MILAN/FRANKFURT (Reuters) – The European Central Bank said on Wednesday it had appointed three temporary administrators to take charge of Italy’s Carige bank <CRGI.MI> in a bid to save the struggling lender after it failed to raise capital.
Genoa-based Carige last month failed to win shareholder backing for a 400 million euro (359.72 million pounds) share issue, part of a rescue plan financed by Italian lenders to shield the industry from the risk of another banking collapse.
“The ECB appointed Fabio Innocenzi, Pietro Modiano and Raffaele Lener as temporary administrators … tasked with safeguarding the stability of (Carige),” the ECB said in a press release.
The decision came after the majority of Carige’s board members, including Chairman Modiano and CEO Innocenzi, resigned over the failed cash call approval.
Italy’s market watchdog has suspended trading in Carige shares for a day on Wednesday after a request from the bank.
Shares of other Italian banks fell on the news, with Italy’s banking index <.FTIT8300> down 2.2 percent.
The European Central Bank, which supervises Italy’s 10th largest bank directly, has told Carige to complete its capital strengthening plan and seek a merger with a stronger partner.
The bank’s top investor is Italy’s Malacalza family, which holds 27.6 percent of Carige after investing more than 400 million euros for a stake worth 20 million euros at current market prices.
ECB supervisors last week met both the Malacalzas and Carige’s chief executive in Frankfurt, two sources told Reuters, though they added talks failed to yield concrete results.

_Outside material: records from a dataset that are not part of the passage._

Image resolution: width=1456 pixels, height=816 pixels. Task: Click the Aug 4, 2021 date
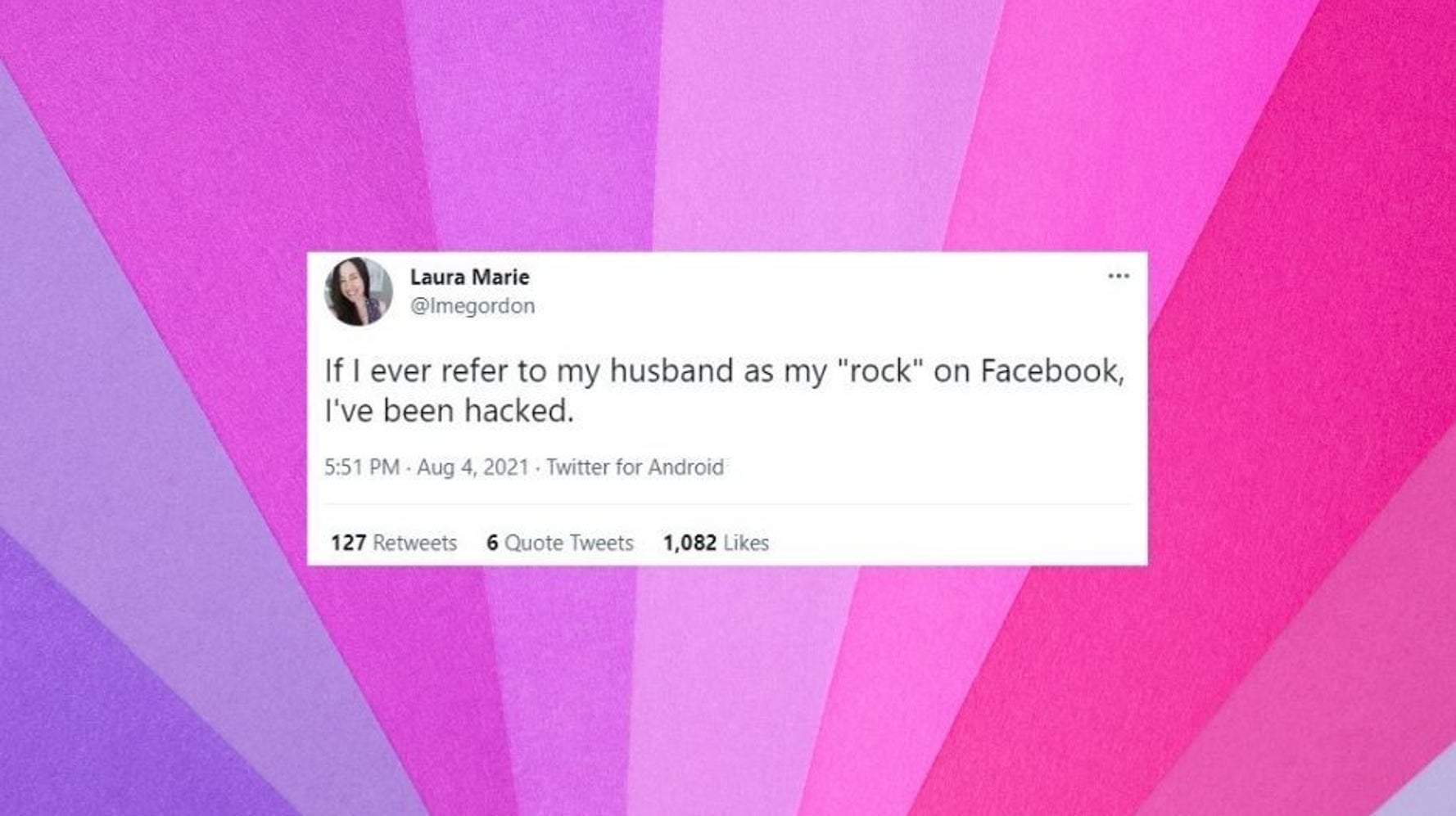pyautogui.click(x=473, y=467)
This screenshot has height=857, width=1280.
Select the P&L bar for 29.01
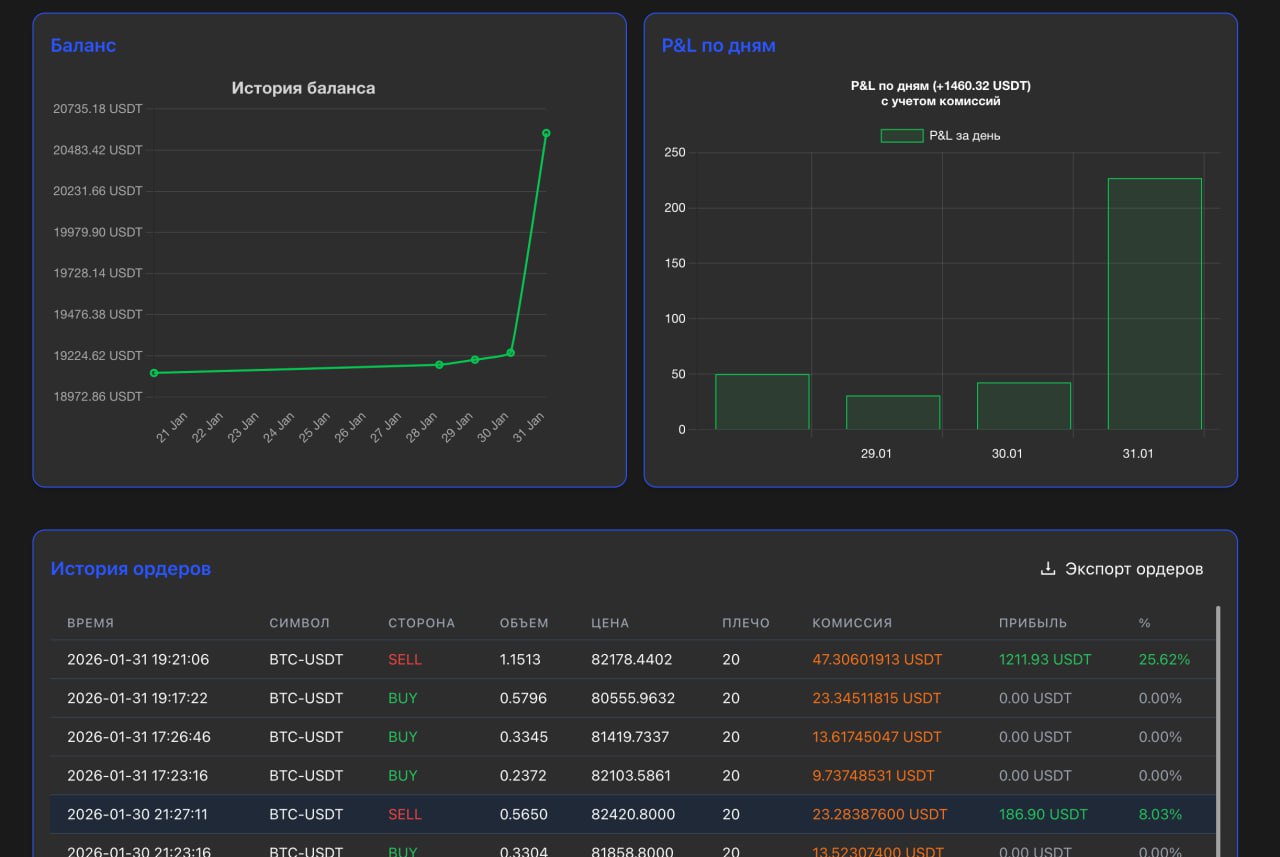[x=892, y=413]
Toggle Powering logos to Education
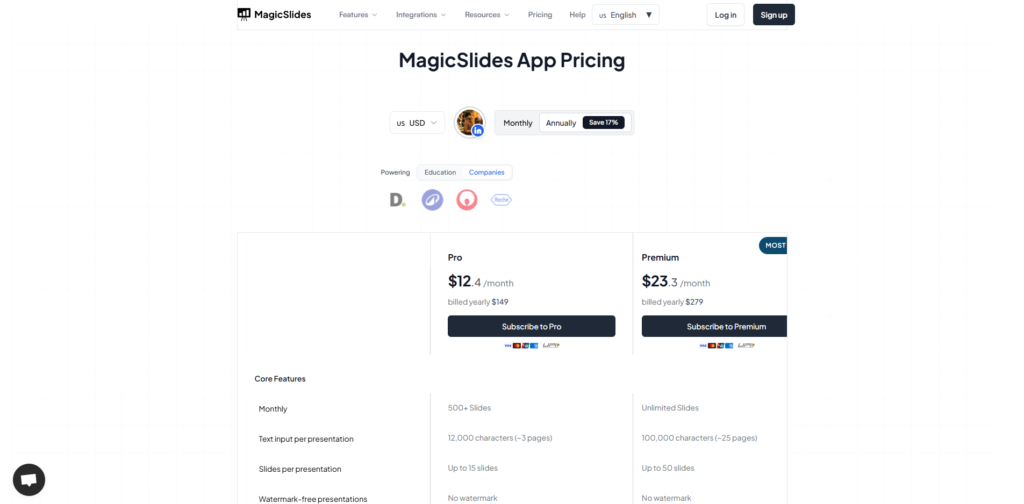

Carige is Italy’s last remaining large problem bank after Rome bailed out Monte dei Paschi di Siena <BMPS.MI> in 2016 and bankrolled the rescue of two smaller lenders based in the Veneto region by Intesa Sanpaolo <ISP.MI> in 2017.
Carige has raised 2.2 billion euros from investors since 2014, piling up 1.5 billion euros in losses over the same period, mainly due to bad loans.
Carige’s troubles stem from decades of mismanagement and too much exposure to the depressed local economy. It has also undergone a string of top management shake-ups since the Malacalzas replaced a local charitable foundation as the single largest shareholder in the bank.